Miamisburg, Ohio-based Verso Corp. has restarted the No. 3 paper machine at its mill in Jay, Maine, after converting it from coated printing and writing paper output to kraft linerboard.
In comments accompanying its second quarter of 2018 financial results, Verso CEO Chris DiSantis refers to “low-cost conversion strategies, including the on-schedule restart of the No. 3 paper machine at the Androscoggin Mill [in Jay, Maine].”
An analysis by Boston-based forest products information company RISI pegs the Verso conversion as costing just $19 million, a fraction of the cost of some other North American mill conversion projects, which have ranged from $30 million to more than $300 million to undertake.
The No. 3 paper machine is expected to produce about 200,000 tons per year of linerboard, according to DiSantis.
In Verso’s second quarter conference call, as reported by RISI, DiSantis said the lower cost was attributable to “an excellent machine that had a very good backend [system].” He added, “From a technical standpoint, making graphic paper products is technically more difficult than making linerboard.”
When in February 2018 the company announced its plans to convert the No. 3 machine, DiSantis commented, “Verso identified this upgrade and restart of the No. 3 paper machine and associated equipment at the Androscoggin Mill as part of our continuing development of a holistic strategy that includes repositioning of certain assets.”
Verso has largely relied on wood and wood pulp in heavily forested Maine in terms of its fiber supply.
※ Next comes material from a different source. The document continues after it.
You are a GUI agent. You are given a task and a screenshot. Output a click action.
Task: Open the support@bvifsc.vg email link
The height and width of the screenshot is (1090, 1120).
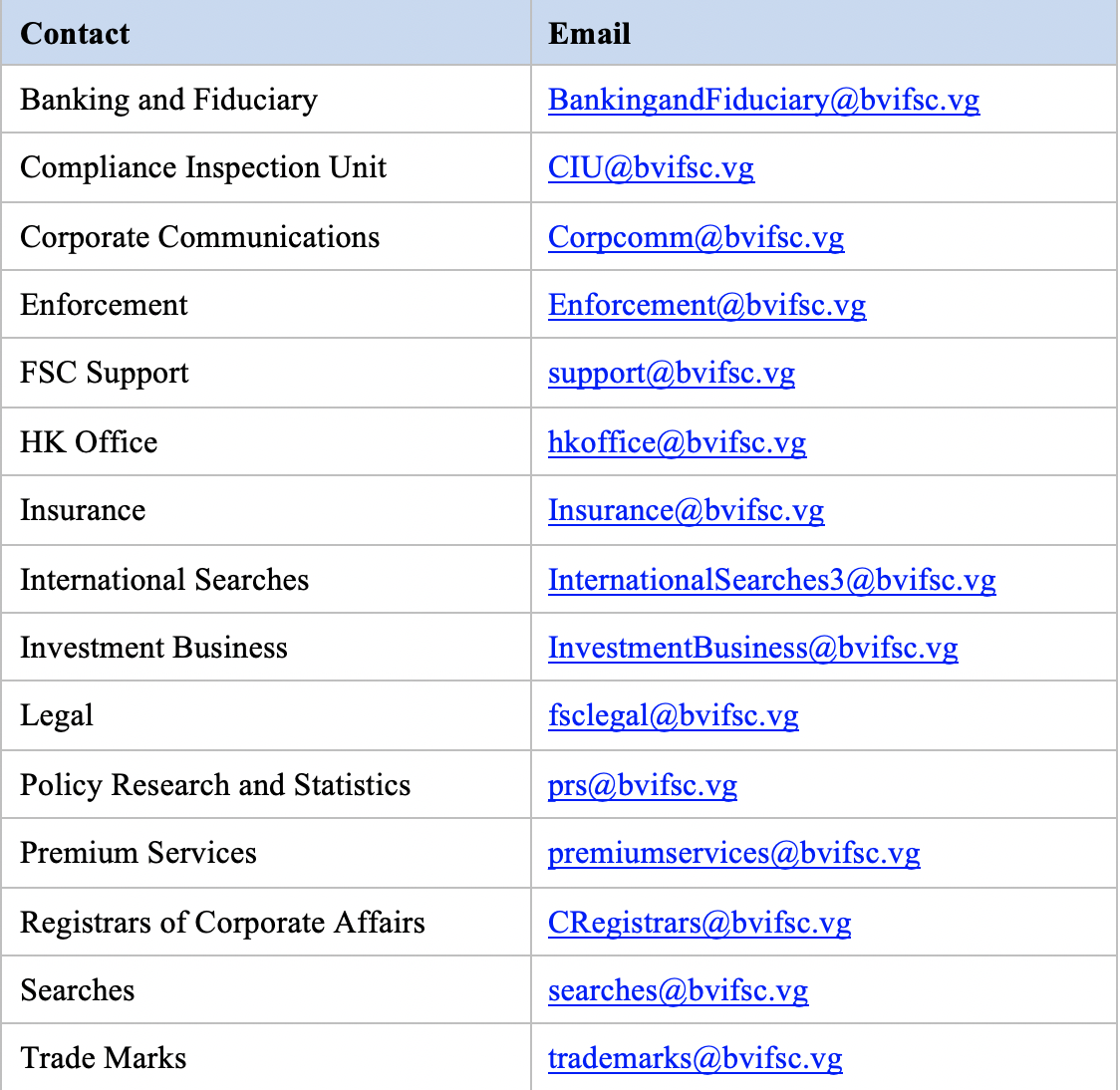click(x=672, y=373)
On its website, the company states, “Verso’s own carbon life cycle assessments found that using post-consumer recovered fiber in our products could actually result in a larger carbon footprint, leading us to the conclusion that recycled content use is not always a valuable sustainability performance metric for the paper grades we manufacture. We continue to offer recycled content upon request in most of the grades we manufacture.”